** Begin Records shown **

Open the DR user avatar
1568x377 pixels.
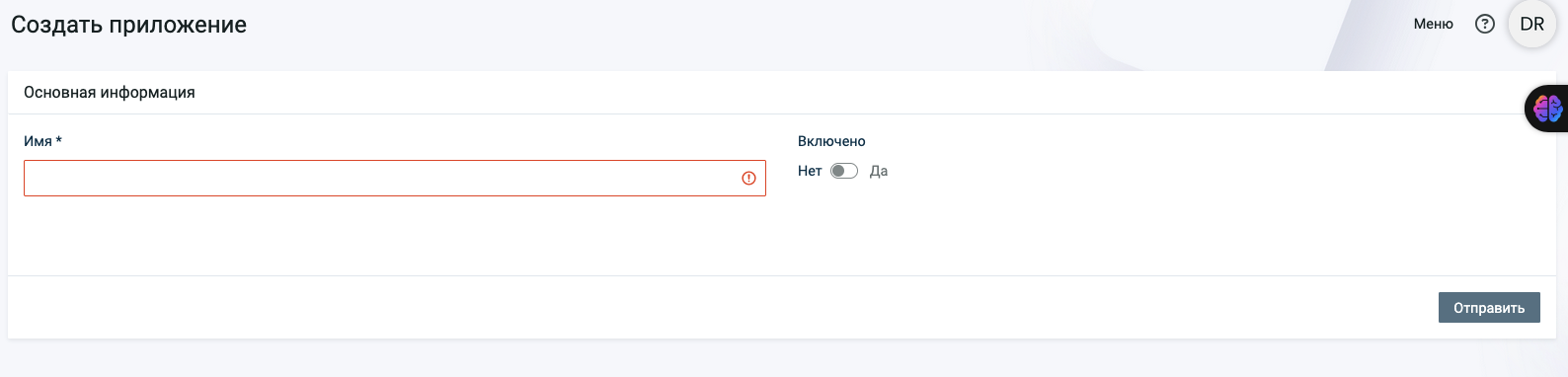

** End Records shown **
** Begin Records shown **

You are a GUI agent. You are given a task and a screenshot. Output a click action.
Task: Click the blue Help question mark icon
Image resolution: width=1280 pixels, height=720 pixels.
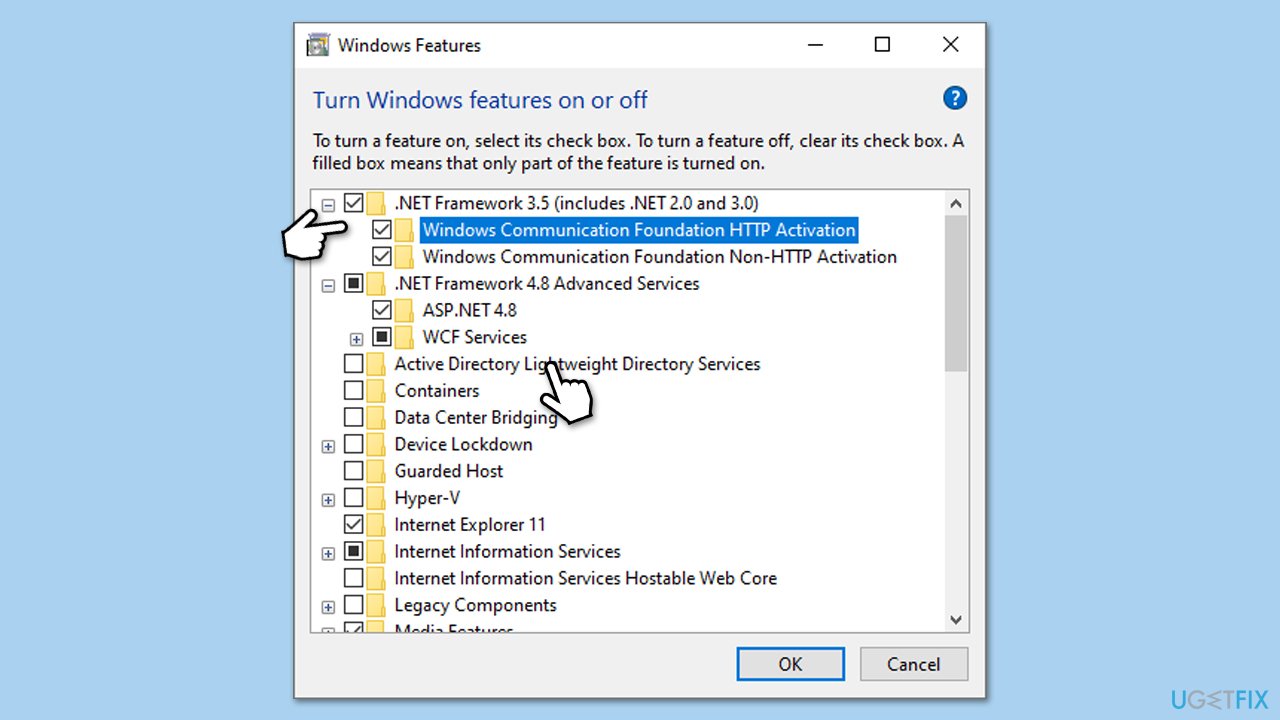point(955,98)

** End Records shown **
** Begin Records shown **

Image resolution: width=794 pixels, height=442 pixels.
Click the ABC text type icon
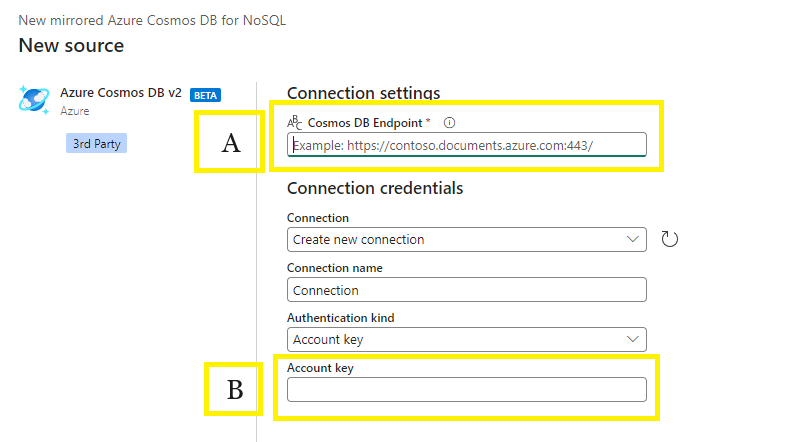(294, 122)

** End Records shown **

_The problem_
Please pull out every line in the entries above that contains the word "resolution", counting only matches with the same capitalization.

_Correct output_
Image resolution: width=1280 pixels, height=720 pixels.
Image resolution: width=794 pixels, height=442 pixels.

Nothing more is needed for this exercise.